[Start Data to process]
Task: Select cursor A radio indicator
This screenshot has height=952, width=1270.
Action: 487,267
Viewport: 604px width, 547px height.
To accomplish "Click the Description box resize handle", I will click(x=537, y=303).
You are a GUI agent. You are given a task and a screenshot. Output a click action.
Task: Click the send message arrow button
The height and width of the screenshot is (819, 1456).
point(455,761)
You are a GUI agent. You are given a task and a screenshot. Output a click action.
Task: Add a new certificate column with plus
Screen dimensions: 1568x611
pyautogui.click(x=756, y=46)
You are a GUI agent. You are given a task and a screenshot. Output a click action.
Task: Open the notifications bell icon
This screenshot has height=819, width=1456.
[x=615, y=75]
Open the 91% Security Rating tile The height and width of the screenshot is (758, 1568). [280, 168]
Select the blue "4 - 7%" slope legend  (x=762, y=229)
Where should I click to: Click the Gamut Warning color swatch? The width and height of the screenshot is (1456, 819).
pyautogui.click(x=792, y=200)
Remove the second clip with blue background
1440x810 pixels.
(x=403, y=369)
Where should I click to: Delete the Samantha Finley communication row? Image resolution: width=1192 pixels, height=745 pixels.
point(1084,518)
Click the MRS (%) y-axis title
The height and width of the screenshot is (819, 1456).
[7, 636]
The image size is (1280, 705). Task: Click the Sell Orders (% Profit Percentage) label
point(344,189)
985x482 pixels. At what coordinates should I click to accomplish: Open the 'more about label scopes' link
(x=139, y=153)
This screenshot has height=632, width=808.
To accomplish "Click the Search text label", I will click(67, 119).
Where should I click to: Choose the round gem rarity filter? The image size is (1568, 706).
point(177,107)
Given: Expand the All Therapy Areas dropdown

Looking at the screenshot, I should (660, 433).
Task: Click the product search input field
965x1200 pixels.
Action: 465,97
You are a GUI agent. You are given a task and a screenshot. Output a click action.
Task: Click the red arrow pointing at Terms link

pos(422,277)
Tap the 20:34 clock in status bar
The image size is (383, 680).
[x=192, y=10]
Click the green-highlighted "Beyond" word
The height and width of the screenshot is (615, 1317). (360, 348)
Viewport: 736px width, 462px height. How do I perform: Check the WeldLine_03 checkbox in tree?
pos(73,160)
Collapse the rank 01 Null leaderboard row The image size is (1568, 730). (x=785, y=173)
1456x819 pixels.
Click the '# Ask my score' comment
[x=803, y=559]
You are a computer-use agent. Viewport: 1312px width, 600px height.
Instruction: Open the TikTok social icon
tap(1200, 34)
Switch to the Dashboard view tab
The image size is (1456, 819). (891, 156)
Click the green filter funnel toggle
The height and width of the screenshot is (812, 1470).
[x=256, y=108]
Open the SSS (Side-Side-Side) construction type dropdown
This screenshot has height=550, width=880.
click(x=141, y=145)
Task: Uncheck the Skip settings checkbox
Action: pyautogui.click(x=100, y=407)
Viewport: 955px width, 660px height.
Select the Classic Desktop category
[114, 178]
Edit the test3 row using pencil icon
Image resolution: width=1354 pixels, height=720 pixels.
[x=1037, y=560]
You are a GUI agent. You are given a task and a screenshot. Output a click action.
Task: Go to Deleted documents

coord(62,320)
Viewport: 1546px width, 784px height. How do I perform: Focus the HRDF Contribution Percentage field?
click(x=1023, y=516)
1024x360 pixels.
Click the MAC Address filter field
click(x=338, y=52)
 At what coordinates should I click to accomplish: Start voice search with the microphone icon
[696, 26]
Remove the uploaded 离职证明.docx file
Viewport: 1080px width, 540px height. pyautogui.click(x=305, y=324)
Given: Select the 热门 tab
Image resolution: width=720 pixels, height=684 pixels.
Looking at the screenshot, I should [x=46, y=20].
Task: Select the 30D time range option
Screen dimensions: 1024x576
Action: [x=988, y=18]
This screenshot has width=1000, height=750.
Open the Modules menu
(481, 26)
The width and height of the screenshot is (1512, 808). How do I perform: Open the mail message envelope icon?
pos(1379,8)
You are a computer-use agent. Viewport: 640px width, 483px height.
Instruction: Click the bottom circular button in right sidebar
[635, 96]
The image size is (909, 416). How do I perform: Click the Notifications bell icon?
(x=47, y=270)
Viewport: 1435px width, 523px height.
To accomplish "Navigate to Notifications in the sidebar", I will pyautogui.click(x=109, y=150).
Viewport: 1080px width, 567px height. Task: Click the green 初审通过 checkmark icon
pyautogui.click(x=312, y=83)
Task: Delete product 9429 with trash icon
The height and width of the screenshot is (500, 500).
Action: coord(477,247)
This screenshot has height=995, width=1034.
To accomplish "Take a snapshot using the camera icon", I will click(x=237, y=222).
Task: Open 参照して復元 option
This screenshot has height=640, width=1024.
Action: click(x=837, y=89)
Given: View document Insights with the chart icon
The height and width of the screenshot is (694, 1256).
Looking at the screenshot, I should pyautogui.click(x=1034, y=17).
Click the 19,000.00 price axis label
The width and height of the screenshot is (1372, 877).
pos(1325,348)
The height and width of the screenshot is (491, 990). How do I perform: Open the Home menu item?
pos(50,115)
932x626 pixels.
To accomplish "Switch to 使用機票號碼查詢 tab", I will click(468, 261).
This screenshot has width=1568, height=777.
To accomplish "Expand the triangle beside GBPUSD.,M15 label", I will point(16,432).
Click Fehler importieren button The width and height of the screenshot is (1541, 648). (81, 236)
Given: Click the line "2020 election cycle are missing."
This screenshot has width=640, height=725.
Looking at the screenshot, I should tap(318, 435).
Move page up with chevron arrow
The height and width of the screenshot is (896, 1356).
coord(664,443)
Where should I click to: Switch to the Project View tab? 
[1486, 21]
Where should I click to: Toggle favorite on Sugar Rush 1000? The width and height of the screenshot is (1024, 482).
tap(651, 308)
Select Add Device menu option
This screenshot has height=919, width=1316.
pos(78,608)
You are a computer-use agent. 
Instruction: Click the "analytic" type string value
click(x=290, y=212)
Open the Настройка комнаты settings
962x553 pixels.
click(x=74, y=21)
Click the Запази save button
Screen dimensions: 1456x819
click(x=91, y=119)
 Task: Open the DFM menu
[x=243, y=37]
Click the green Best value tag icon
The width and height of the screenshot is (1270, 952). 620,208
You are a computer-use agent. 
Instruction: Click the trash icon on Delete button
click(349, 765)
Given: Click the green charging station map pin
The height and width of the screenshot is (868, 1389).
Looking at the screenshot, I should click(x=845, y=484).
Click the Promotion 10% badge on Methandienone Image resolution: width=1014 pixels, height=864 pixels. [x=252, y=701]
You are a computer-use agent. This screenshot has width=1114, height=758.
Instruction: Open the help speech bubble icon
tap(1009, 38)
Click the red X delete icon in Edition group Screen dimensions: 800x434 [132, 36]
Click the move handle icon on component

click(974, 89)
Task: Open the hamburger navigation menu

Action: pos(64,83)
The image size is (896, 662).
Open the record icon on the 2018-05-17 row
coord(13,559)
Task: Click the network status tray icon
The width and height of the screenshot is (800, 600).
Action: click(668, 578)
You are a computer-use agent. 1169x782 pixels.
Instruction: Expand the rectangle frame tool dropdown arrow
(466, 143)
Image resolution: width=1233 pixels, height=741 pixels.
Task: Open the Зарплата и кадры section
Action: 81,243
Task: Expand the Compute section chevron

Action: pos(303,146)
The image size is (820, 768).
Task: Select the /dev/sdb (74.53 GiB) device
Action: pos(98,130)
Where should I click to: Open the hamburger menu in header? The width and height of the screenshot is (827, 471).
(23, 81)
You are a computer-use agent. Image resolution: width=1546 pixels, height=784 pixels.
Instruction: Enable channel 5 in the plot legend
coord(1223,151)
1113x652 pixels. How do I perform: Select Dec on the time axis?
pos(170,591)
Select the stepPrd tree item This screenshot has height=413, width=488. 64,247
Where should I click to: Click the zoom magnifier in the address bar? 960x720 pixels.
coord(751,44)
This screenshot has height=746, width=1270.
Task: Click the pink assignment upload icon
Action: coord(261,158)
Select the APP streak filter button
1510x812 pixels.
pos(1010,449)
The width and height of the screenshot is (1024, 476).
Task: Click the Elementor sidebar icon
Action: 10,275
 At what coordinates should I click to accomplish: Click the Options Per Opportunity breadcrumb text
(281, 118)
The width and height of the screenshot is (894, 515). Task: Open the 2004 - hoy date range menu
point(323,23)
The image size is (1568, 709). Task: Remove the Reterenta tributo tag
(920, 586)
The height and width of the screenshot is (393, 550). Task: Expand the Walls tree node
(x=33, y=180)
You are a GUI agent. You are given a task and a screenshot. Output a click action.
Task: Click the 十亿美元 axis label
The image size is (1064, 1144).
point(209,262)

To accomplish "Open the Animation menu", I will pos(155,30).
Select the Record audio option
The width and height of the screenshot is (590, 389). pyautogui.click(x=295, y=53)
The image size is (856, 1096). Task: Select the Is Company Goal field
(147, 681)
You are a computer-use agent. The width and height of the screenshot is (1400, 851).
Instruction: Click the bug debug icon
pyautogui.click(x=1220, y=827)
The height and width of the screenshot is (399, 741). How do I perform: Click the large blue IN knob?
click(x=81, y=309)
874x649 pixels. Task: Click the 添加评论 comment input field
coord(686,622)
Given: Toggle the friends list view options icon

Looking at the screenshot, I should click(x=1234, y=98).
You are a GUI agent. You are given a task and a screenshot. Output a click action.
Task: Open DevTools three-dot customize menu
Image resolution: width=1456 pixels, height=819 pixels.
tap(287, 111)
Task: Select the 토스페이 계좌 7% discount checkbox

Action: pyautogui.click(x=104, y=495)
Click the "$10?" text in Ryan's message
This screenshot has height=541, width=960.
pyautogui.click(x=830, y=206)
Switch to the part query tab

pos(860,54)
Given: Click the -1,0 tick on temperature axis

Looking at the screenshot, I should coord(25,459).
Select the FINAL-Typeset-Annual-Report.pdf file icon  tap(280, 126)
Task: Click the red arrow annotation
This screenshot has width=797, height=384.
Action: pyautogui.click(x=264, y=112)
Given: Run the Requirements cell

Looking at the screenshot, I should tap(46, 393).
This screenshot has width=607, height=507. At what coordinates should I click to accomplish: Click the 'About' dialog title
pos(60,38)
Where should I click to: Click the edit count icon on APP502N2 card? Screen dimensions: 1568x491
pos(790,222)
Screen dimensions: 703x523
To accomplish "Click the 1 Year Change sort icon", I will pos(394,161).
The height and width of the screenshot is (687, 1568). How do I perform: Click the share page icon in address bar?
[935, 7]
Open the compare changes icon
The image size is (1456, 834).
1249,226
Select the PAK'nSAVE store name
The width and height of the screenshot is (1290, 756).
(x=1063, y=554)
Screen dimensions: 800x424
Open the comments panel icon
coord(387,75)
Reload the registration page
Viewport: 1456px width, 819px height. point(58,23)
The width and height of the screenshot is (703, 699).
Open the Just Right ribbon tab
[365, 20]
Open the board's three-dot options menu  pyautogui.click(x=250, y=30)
[End Data to process]
(Task objective):
Output the rows from the line containing "Open the 91%" through the line containing "(x=403, y=369)", inclusive, reproduced exactly.

(Task output):
Open the 91% Security Rating tile The height and width of the screenshot is (758, 1568). [280, 168]
Select the blue "4 - 7%" slope legend  (x=762, y=229)
Where should I click to: Click the Gamut Warning color swatch? The width and height of the screenshot is (1456, 819).
pyautogui.click(x=792, y=200)
Remove the second clip with blue background
1440x810 pixels.
(x=403, y=369)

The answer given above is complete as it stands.